TASK TO COMPLETE: Pictures aside, copy exactly the lines running from the one with "Task: Click the 'archetypes' directory name" to the end of the records.

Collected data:
++++++++
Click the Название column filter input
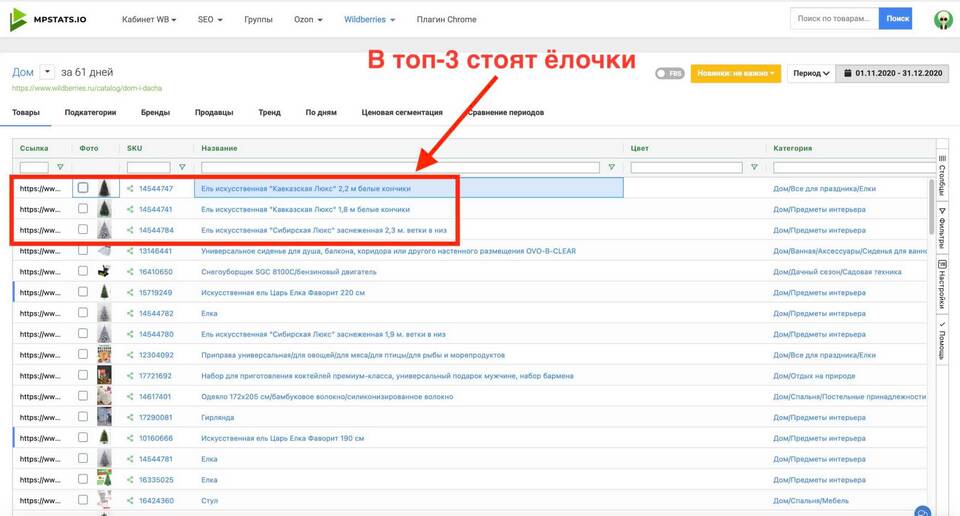 (402, 167)
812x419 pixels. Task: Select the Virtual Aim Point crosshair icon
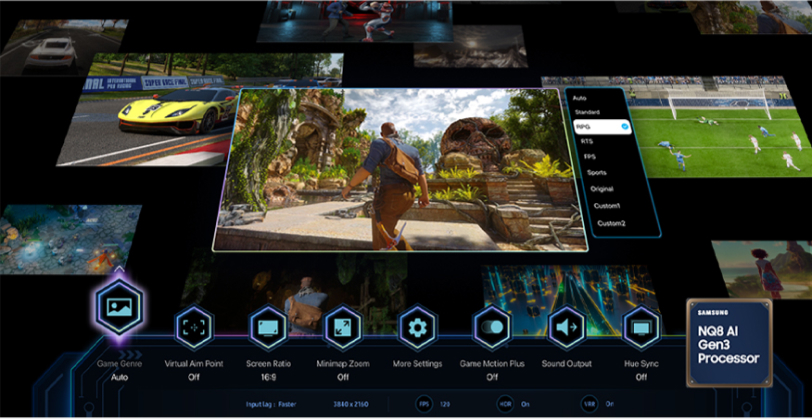point(194,327)
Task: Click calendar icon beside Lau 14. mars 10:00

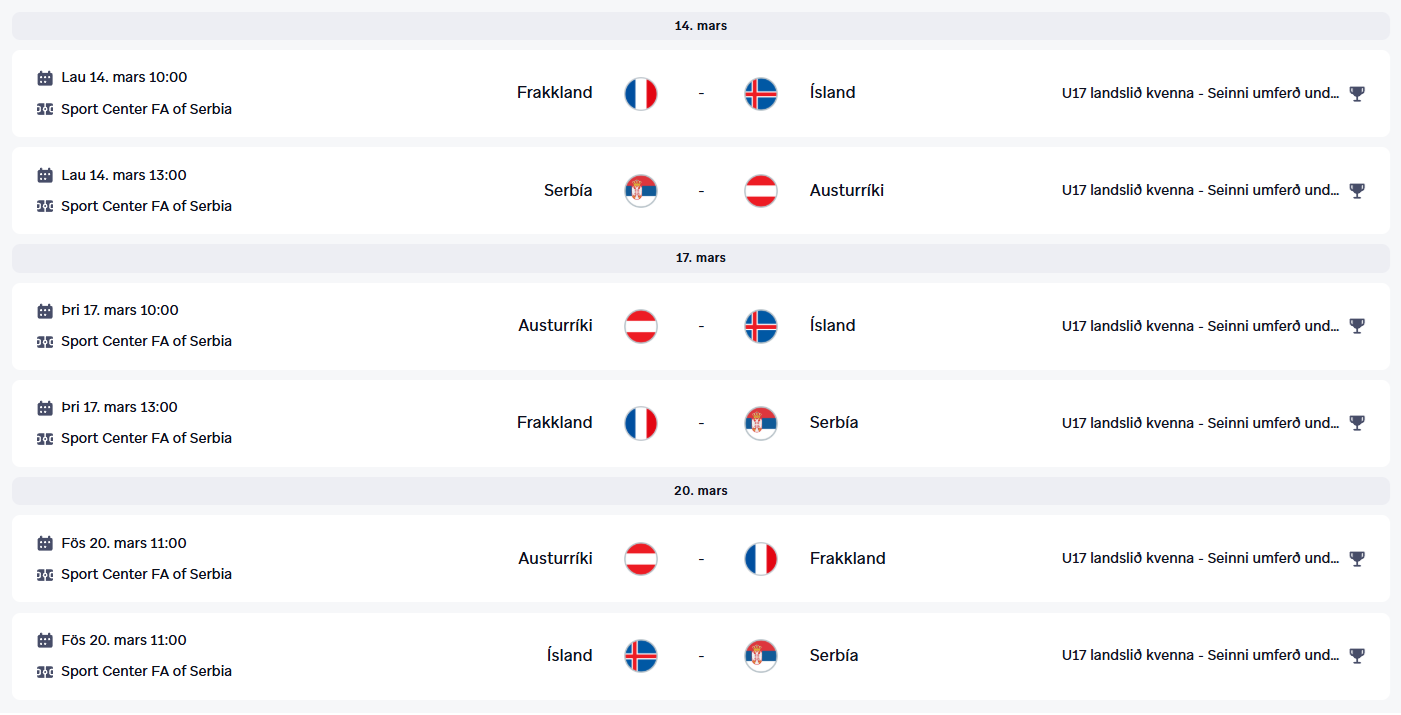Action: [45, 78]
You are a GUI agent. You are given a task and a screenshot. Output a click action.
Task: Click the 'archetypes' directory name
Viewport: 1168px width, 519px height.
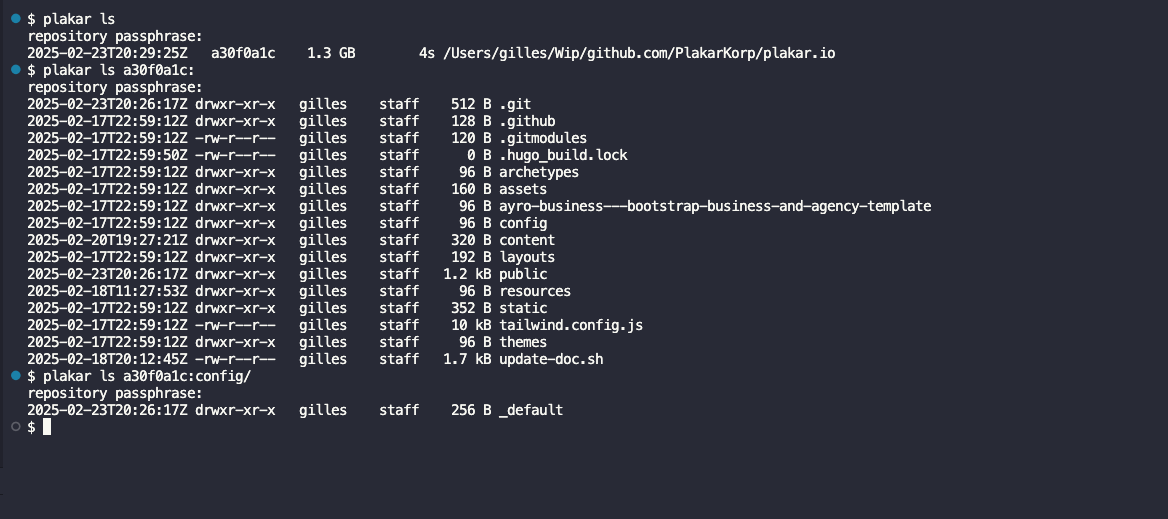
++++++++
RESULT OF THIS EXERCISE:
Task: Click the 'archetypes' directory name
Viewport: 1168px width, 519px height.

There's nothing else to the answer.